Alone with only a double mic stand and his ukulele, Condon began the opening of “Elephant Gun,” and the crowd went wild. Aaron Arntz slowly joined in on accordion as Ben Lanz and Kyle Resnick joined in on trombone and trumpet, respectively. Bassist Paul Collins soon followed suit. Drummer Nick Petree came last, bringing the song and the audience to a crescendo.

Despite darker songs such as “The Akara,” “The Rip Tide” and “The Gulag Orkestar,” Beirut’s polka-inspired sound kept everyone on their feet, drawing it along like the tide. The biggest cheers came when Lanz and Resnick’s sweeping brass harmonies joined Condon’s flugelhorn to fill the room with an unforgettable atmospheric quality.

The entire set list was clearly thoughtfully selected. Their latest album, No No No, was released in September 2015. While overall it does not live up to the cinematic world sound of Beirut’s older discography, the new ones included in the set list (“Perth,” “Pacheco,” “No No No” and “So Allowed,” to name a few) merged seamlessly with the rest of the set and balanced out the grand backdrops of songs like “The Shrew.”

Typically a band of few words, the various technical difficulties that plagued the first third of the set led to a series of awkwardly funny jokes. While Condon was fiddling with his mic yet again, Lanz jumped in to comment on the band’s pre-show conversation.

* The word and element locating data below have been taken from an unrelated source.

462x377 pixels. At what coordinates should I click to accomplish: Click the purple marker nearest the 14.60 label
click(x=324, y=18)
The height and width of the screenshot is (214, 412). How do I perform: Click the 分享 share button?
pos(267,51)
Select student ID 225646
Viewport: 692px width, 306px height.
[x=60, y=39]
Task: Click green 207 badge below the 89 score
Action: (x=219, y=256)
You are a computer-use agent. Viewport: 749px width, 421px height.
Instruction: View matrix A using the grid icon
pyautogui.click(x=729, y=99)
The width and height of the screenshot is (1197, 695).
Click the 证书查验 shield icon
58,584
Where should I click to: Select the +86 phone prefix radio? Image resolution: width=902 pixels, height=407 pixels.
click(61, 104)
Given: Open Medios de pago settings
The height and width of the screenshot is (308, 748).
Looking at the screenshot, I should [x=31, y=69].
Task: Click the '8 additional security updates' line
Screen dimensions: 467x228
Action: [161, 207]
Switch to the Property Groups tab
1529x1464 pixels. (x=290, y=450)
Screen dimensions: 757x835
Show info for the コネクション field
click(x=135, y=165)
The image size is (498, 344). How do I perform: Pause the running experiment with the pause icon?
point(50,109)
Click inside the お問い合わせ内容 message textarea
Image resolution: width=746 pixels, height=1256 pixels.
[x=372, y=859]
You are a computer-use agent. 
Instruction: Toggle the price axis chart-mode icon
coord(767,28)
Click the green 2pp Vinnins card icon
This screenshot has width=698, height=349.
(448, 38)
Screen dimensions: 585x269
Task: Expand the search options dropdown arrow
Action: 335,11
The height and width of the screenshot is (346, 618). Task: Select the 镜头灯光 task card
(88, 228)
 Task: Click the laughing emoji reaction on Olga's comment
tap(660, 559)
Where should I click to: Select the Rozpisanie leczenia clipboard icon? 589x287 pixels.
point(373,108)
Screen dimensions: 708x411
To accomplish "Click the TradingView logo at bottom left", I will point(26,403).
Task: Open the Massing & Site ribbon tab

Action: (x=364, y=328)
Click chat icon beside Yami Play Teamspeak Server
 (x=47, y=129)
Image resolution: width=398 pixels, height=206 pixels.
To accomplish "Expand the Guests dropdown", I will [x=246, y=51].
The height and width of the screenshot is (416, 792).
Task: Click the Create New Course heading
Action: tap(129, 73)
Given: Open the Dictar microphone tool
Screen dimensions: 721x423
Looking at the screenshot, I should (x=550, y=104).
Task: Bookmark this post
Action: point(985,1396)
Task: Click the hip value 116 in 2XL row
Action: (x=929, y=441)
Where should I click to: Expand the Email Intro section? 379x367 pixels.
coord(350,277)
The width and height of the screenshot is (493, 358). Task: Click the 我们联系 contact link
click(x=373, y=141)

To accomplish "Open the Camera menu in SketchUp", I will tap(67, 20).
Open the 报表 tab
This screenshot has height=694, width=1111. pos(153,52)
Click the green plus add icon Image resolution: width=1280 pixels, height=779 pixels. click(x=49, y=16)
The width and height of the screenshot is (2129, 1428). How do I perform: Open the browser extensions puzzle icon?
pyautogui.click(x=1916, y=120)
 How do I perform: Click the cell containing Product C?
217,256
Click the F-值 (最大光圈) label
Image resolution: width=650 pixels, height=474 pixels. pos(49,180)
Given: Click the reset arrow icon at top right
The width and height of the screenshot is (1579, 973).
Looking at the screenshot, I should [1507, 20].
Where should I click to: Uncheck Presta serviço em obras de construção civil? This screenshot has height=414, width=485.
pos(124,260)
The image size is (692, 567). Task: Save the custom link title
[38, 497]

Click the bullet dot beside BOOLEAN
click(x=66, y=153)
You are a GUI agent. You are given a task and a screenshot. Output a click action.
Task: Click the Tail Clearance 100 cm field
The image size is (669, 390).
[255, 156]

“We had a conversation before going on stage about our first concerts that we weren’t dragged to, you know? Our manager won with Bananarama,” he said.

After crooning lyrics like “In a city where nobody hears / A bird’s call fine fine winter’s here again” and almost wailing the chorus, “He’s the only one who knows the words” to “The Peacock,” a heavier song, Condon immediately lifted the mood.

“That’s an old Mexican drinking song,” he said before he drank a huge swig of water.

“Nantes” was the surprise song of the evening. While already a slower, more contemplative song, it was stripped soothing yet operatic voice to engulf the audience with his words.

“And in a year, a year or so / this will slip into the sea / Well it’s been a long time, long time now / since I’ve seen you smile,” he sang in “Nantes.”

The evening ended with a four-part, powerhouse encore of “Cocek,” “The Gulag Orkestar,” “In the Mausoleum” and “The Flying Club Cup.” An instrumental cover of “Cocek” was a crowd-pleaser and showcased the individual talents of each band member.

With energetic solos from Lanz, Resnick and Arntz, the song completely revitalized the energy in the room, ultimately leaving the crowd cheering for a long time, hoping for another encore.

Beirut, a band that does not rely on slick guitar riffs or acrobatic drummers, managed to captivate the audience with their unique and unmistakable sound. After a three-year hiatus, Beirut has come back stronger than ever. Nine years after the band’s formation, Condon is still armed with his tiny ukelele, charming audiences around the globe.